(Word and item position rows)
--------------------

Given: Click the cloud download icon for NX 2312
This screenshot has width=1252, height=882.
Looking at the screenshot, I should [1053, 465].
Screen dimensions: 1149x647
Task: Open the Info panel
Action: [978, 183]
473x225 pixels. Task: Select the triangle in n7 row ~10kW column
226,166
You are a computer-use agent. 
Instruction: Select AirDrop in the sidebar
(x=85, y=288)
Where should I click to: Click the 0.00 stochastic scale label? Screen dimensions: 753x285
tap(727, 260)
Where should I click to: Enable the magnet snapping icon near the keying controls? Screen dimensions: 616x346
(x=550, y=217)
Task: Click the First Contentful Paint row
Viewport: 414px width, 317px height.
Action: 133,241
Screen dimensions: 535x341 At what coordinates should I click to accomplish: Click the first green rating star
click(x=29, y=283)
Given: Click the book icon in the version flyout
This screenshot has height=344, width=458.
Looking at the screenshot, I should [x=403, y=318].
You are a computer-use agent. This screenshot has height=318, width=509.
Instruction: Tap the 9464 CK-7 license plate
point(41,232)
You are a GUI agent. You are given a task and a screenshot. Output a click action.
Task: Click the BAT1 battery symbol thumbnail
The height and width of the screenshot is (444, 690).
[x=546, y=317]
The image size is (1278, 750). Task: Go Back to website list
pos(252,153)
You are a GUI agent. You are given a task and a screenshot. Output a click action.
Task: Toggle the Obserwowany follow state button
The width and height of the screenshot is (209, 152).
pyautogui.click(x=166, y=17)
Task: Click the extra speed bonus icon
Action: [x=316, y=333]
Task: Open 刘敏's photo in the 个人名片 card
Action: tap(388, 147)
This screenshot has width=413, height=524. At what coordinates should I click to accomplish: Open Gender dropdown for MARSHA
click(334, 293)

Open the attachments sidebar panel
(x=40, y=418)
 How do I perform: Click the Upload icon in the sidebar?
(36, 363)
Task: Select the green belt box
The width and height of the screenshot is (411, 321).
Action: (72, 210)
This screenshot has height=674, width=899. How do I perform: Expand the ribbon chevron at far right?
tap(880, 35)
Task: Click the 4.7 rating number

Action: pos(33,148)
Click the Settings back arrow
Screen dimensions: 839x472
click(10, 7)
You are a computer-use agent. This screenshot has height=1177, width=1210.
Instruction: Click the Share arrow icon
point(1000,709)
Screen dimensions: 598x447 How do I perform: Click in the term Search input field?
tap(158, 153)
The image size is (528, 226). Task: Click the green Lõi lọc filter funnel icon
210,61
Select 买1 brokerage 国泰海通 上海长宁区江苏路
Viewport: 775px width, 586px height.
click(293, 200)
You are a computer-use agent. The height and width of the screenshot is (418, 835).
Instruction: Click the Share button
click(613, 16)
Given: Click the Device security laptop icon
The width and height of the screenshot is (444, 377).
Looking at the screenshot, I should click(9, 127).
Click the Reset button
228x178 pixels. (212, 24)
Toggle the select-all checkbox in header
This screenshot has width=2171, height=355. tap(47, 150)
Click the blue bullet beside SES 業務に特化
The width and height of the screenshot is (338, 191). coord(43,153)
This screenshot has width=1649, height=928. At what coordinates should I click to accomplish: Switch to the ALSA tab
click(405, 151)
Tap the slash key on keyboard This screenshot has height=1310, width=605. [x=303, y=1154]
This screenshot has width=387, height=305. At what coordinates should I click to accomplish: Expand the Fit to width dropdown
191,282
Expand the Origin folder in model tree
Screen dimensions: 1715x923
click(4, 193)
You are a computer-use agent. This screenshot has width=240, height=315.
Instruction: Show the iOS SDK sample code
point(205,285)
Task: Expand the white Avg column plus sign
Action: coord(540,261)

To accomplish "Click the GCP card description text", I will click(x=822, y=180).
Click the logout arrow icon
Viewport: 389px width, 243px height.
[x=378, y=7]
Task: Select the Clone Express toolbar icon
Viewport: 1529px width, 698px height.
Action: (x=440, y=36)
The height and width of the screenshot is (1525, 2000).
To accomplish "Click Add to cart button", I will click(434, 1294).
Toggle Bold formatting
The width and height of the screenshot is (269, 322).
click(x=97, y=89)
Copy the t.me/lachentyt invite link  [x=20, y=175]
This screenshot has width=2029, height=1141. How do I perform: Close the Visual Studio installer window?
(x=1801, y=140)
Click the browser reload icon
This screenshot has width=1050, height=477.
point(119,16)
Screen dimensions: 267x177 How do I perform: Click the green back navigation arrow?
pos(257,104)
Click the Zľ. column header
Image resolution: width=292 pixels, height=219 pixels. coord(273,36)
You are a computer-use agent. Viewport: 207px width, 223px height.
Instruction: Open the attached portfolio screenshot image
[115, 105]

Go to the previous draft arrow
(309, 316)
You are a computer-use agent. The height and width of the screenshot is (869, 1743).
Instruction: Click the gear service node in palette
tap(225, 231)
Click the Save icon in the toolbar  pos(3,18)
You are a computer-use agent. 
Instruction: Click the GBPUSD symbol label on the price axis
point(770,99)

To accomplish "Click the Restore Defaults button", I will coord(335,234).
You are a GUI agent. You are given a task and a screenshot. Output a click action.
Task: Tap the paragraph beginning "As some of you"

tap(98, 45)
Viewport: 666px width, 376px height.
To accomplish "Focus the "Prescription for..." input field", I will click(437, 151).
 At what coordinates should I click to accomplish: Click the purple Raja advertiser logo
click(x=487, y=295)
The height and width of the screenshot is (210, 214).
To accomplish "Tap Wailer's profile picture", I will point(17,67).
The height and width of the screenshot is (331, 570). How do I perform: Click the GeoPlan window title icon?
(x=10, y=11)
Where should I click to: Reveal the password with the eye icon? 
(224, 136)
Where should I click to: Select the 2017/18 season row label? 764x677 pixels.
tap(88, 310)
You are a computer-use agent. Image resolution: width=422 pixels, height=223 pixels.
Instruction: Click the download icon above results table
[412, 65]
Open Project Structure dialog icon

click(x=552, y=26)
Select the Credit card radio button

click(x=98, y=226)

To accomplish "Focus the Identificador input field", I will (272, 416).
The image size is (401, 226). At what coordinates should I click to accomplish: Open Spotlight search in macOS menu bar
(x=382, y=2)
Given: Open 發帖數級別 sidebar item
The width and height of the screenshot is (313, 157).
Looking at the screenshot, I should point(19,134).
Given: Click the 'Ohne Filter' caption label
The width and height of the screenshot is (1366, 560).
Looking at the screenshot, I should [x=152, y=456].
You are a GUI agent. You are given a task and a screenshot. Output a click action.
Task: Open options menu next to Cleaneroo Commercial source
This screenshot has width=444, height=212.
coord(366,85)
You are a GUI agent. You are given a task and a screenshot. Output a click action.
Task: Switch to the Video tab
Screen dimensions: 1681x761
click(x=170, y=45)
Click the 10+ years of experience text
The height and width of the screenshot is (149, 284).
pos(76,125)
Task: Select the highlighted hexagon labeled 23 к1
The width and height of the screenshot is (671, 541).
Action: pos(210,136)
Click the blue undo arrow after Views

--------------------

TASK OBJECTIVE: Duplicate all of the rows above line for line, without changing anything.

WRITTEN RESPONSE:
Given: Click the cloud download icon for NX 2312
This screenshot has width=1252, height=882.
Looking at the screenshot, I should [1053, 465].
Screen dimensions: 1149x647
Task: Open the Info panel
Action: [978, 183]
473x225 pixels. Task: Select the triangle in n7 row ~10kW column
226,166
You are a computer-use agent. 
Instruction: Select AirDrop in the sidebar
(x=85, y=288)
Where should I click to: Click the 0.00 stochastic scale label? Screen dimensions: 753x285
tap(727, 260)
Where should I click to: Enable the magnet snapping icon near the keying controls? Screen dimensions: 616x346
(x=550, y=217)
Task: Click the First Contentful Paint row
Viewport: 414px width, 317px height.
Action: 133,241
Screen dimensions: 535x341 At what coordinates should I click to accomplish: Click the first green rating star
click(x=29, y=283)
Given: Click the book icon in the version flyout
This screenshot has height=344, width=458.
Looking at the screenshot, I should [x=403, y=318].
You are a computer-use agent. This screenshot has height=318, width=509.
Instruction: Tap the 9464 CK-7 license plate
point(41,232)
You are a GUI agent. You are given a task and a screenshot. Output a click action.
Task: Click the BAT1 battery symbol thumbnail
The height and width of the screenshot is (444, 690).
[x=546, y=317]
The image size is (1278, 750). Task: Go Back to website list
pos(252,153)
You are a GUI agent. You are given a task and a screenshot. Output a click action.
Task: Toggle the Obserwowany follow state button
The width and height of the screenshot is (209, 152).
pyautogui.click(x=166, y=17)
Task: Click the extra speed bonus icon
Action: [x=316, y=333]
Task: Open 刘敏's photo in the 个人名片 card
Action: tap(388, 147)
This screenshot has width=413, height=524. At what coordinates should I click to accomplish: Open Gender dropdown for MARSHA
click(334, 293)

Open the attachments sidebar panel
(x=40, y=418)
 How do I perform: Click the Upload icon in the sidebar?
(36, 363)
Task: Select the green belt box
The width and height of the screenshot is (411, 321).
Action: (72, 210)
This screenshot has height=674, width=899. How do I perform: Expand the ribbon chevron at far right?
tap(880, 35)
Task: Click the 4.7 rating number

Action: pos(33,148)
Click the Settings back arrow
Screen dimensions: 839x472
click(10, 7)
You are a computer-use agent. This screenshot has height=1177, width=1210.
Instruction: Click the Share arrow icon
point(1000,709)
Screen dimensions: 598x447 How do I perform: Click in the term Search input field?
tap(158, 153)
The image size is (528, 226). Task: Click the green Lõi lọc filter funnel icon
210,61
Select 买1 brokerage 国泰海通 上海长宁区江苏路
Viewport: 775px width, 586px height.
click(293, 200)
You are a computer-use agent. The height and width of the screenshot is (418, 835).
Instruction: Click the Share button
click(613, 16)
Given: Click the Device security laptop icon
The width and height of the screenshot is (444, 377).
Looking at the screenshot, I should click(9, 127).
Click the Reset button
228x178 pixels. (212, 24)
Toggle the select-all checkbox in header
This screenshot has width=2171, height=355. tap(47, 150)
Click the blue bullet beside SES 業務に特化
The width and height of the screenshot is (338, 191). coord(43,153)
This screenshot has width=1649, height=928. At what coordinates should I click to accomplish: Switch to the ALSA tab
click(405, 151)
Tap the slash key on keyboard This screenshot has height=1310, width=605. [x=303, y=1154]
This screenshot has width=387, height=305. At what coordinates should I click to accomplish: Expand the Fit to width dropdown
191,282
Expand the Origin folder in model tree
Screen dimensions: 1715x923
click(4, 193)
You are a computer-use agent. This screenshot has width=240, height=315.
Instruction: Show the iOS SDK sample code
point(205,285)
Task: Expand the white Avg column plus sign
Action: coord(540,261)

To accomplish "Click the GCP card description text", I will click(x=822, y=180).
Click the logout arrow icon
Viewport: 389px width, 243px height.
[x=378, y=7]
Task: Select the Clone Express toolbar icon
Viewport: 1529px width, 698px height.
Action: (x=440, y=36)
The height and width of the screenshot is (1525, 2000).
To accomplish "Click Add to cart button", I will click(434, 1294).
Toggle Bold formatting
The width and height of the screenshot is (269, 322).
click(x=97, y=89)
Copy the t.me/lachentyt invite link  [x=20, y=175]
This screenshot has width=2029, height=1141. How do I perform: Close the Visual Studio installer window?
(x=1801, y=140)
Click the browser reload icon
This screenshot has width=1050, height=477.
point(119,16)
Screen dimensions: 267x177 How do I perform: Click the green back navigation arrow?
pos(257,104)
Click the Zľ. column header
Image resolution: width=292 pixels, height=219 pixels. coord(273,36)
You are a computer-use agent. Viewport: 207px width, 223px height.
Instruction: Open the attached portfolio screenshot image
[115, 105]

Go to the previous draft arrow
(309, 316)
You are a computer-use agent. The height and width of the screenshot is (869, 1743).
Instruction: Click the gear service node in palette
tap(225, 231)
Click the Save icon in the toolbar  pos(3,18)
You are a computer-use agent. 
Instruction: Click the GBPUSD symbol label on the price axis
point(770,99)

To accomplish "Click the Restore Defaults button", I will coord(335,234).
You are a GUI agent. You are given a task and a screenshot. Output a click action.
Task: Tap the paragraph beginning "As some of you"

tap(98, 45)
Viewport: 666px width, 376px height.
To accomplish "Focus the "Prescription for..." input field", I will click(437, 151).
 At what coordinates should I click to accomplish: Click the purple Raja advertiser logo
click(x=487, y=295)
The height and width of the screenshot is (210, 214).
To accomplish "Tap Wailer's profile picture", I will point(17,67).
The height and width of the screenshot is (331, 570). How do I perform: Click the GeoPlan window title icon?
(x=10, y=11)
Where should I click to: Reveal the password with the eye icon? 
(224, 136)
Where should I click to: Select the 2017/18 season row label? 764x677 pixels.
tap(88, 310)
You are a computer-use agent. Image resolution: width=422 pixels, height=223 pixels.
Instruction: Click the download icon above results table
[412, 65]
Open Project Structure dialog icon

click(x=552, y=26)
Select the Credit card radio button

click(x=98, y=226)

To accomplish "Focus the Identificador input field", I will (272, 416).
The image size is (401, 226). At what coordinates should I click to accomplish: Open Spotlight search in macOS menu bar
(x=382, y=2)
Given: Open 發帖數級別 sidebar item
The width and height of the screenshot is (313, 157).
Looking at the screenshot, I should point(19,134).
Given: Click the 'Ohne Filter' caption label
The width and height of the screenshot is (1366, 560).
Looking at the screenshot, I should [x=152, y=456].
You are a GUI agent. You are given a task and a screenshot. Output a click action.
Task: Open options menu next to Cleaneroo Commercial source
This screenshot has width=444, height=212.
coord(366,85)
You are a GUI agent. You are given a task and a screenshot. Output a click action.
Task: Switch to the Video tab
Screen dimensions: 1681x761
click(x=170, y=45)
Click the 10+ years of experience text
The height and width of the screenshot is (149, 284).
pos(76,125)
Task: Select the highlighted hexagon labeled 23 к1
The width and height of the screenshot is (671, 541).
Action: pos(210,136)
Click the blue undo arrow after Views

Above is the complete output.